[Python-Dev] Re: Should set objects maintain insertion order too?

2019年12月29日 18:03:35 -0800

Due to version and platform constraints, a SAT solver is necessary for
conda and (now) pip. Libsolv is one of the fastest around.
 https://github.com/QuantStack/mamba is conda implemented with libsolv (and
parallel downloading of *declarative* dependency metadata).
For general purpose graphs with implicit node instantation from edge
declaration, NetworkX has implementations of many graph algorithms.
https://networkx.github.io/documentation/stable/reference/algorithms/generated/networkx.algorithms.dag.topological_sort.html
CuGraph (a product of the RAPIDS.ai project) does graphs with CUDA (from
Python) with a "NetworkX-like API" but doesn't yet have a topological sort
(though it does have BFS)
https://github.com/rapidsai/cugraph
"pip needs a dependency resolver" + End (Fn+Right) links to the latest work
on the new pip code (that must require declarative dependency metadata)

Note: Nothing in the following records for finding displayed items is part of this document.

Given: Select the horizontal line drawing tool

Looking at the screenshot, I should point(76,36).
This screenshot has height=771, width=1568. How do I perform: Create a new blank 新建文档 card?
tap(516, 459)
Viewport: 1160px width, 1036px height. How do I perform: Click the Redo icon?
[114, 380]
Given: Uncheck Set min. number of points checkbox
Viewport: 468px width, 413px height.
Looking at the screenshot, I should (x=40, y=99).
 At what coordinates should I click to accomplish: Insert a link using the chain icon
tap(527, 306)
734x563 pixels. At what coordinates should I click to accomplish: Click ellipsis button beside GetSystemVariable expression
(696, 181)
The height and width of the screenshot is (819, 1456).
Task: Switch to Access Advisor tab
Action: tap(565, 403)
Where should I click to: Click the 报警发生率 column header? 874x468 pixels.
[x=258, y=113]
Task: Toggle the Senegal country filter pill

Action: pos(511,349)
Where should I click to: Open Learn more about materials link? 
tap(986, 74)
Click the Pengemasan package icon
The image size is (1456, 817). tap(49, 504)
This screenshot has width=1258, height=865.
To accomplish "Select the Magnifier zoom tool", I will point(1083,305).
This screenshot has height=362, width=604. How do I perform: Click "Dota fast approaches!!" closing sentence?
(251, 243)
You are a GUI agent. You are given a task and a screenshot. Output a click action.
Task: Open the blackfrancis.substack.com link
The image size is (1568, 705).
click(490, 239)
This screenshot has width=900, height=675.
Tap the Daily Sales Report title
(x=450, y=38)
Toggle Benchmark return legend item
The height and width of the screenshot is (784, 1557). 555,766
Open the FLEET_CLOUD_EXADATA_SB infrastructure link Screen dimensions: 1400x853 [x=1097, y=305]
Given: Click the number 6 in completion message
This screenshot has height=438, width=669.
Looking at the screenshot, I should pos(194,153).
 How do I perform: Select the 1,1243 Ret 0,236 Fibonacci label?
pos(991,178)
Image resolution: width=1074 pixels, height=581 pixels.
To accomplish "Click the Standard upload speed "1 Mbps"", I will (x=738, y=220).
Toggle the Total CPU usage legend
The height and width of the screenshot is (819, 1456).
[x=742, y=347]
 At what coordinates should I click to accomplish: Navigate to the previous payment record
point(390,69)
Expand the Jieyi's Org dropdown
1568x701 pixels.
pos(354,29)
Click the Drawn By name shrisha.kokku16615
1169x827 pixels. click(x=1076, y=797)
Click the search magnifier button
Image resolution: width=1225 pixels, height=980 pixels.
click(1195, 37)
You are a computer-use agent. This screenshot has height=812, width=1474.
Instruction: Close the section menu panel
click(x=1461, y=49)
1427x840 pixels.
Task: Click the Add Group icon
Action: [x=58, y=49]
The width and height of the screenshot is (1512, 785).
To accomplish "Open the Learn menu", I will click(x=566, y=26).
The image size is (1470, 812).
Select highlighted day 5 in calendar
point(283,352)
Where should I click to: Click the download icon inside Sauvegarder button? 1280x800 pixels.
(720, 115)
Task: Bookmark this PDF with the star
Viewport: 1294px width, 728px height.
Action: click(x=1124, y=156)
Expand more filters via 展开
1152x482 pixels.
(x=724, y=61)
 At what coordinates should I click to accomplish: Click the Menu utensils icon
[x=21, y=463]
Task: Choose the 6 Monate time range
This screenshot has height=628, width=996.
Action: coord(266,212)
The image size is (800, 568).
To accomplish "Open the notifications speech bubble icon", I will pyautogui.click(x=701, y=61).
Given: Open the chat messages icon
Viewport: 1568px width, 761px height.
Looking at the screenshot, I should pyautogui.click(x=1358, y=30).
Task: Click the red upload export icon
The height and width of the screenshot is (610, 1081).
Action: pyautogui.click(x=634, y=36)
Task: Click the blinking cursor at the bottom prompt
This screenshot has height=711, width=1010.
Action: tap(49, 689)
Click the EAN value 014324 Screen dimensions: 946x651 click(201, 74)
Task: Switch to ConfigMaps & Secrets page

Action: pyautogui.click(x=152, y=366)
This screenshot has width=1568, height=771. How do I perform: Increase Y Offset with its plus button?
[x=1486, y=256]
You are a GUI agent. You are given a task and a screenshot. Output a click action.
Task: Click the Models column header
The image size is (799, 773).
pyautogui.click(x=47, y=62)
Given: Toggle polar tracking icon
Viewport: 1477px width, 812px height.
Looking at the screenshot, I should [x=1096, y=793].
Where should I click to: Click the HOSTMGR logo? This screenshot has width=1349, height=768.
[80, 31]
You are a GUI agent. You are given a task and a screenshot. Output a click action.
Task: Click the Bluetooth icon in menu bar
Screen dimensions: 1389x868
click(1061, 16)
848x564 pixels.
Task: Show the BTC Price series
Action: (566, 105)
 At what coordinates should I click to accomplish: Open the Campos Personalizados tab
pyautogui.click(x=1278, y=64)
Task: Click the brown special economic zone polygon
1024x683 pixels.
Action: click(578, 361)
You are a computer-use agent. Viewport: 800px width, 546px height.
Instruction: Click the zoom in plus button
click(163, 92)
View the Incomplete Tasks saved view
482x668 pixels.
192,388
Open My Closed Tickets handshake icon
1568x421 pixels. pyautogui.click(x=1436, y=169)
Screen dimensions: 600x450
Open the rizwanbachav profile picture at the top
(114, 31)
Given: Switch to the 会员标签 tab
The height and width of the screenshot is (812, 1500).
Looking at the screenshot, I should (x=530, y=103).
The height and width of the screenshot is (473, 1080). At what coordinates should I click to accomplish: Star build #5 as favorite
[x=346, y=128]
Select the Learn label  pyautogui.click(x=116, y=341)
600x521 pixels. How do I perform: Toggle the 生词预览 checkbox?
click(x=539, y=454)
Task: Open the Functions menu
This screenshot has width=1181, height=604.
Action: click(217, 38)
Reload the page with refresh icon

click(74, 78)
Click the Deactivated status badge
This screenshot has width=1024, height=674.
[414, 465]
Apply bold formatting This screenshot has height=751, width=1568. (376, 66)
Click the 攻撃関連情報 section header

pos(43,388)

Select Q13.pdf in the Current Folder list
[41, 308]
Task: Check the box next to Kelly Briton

https://github.com/pypa/pip/issues/988
That said, this implementation of topo sort could have a deterministic
output given an OrderedSet:
https://rosettacode.org/wiki/Topological_sort#Python
A table including Big-O and memory usage for the necessary data structure
and methods would be useful.
On Sun, Dec 29, 2019, 5:12 PM Tim Peters <[email protected]> wrote:
> [Larry]
> > It's a lightweight abstract dependency graph. Its nodes are opaque,
> > only required to be hashable. And it doesn't require that you give it
> > all the nodes in strict dependency order.
> >
> > When you add a node, you can also optionally specify
> > dependencies, and those dependencies aren't required
> > to be nodes that the graph has previously seen. So you can add
> > a node A that depends on B and C, without showing it B or C
> > first. When that happens it creates placeholder nodes for B
> > and C, and naturally these nodes have no dependencies. You
> > can then later inform the graph that node B has dependencies
> > on X Y and Z.
> >
> > (My specific use case is a package manager. Packages are identified
> > with unique strings. So the nodes I give the give the graph are simply
> > those package names. It's pretty common for me to get a package
> > with dependencies on packages I haven't seen yet. Designing the
> > graph to create placeholders let me skip making two passes over
> > the package list, pre-creating the package objects, etc etc. This
> > made the code simpler and presumably faster.)
> >
> > The graph API maintains an externally-visible "ready" iterable of
> > nodes. And since B can go from ready to not-ready, it can get added
> > to "ready" and subsequently removed.
> >
> > Also, when a node is satisfied, you simply remove it from the graph.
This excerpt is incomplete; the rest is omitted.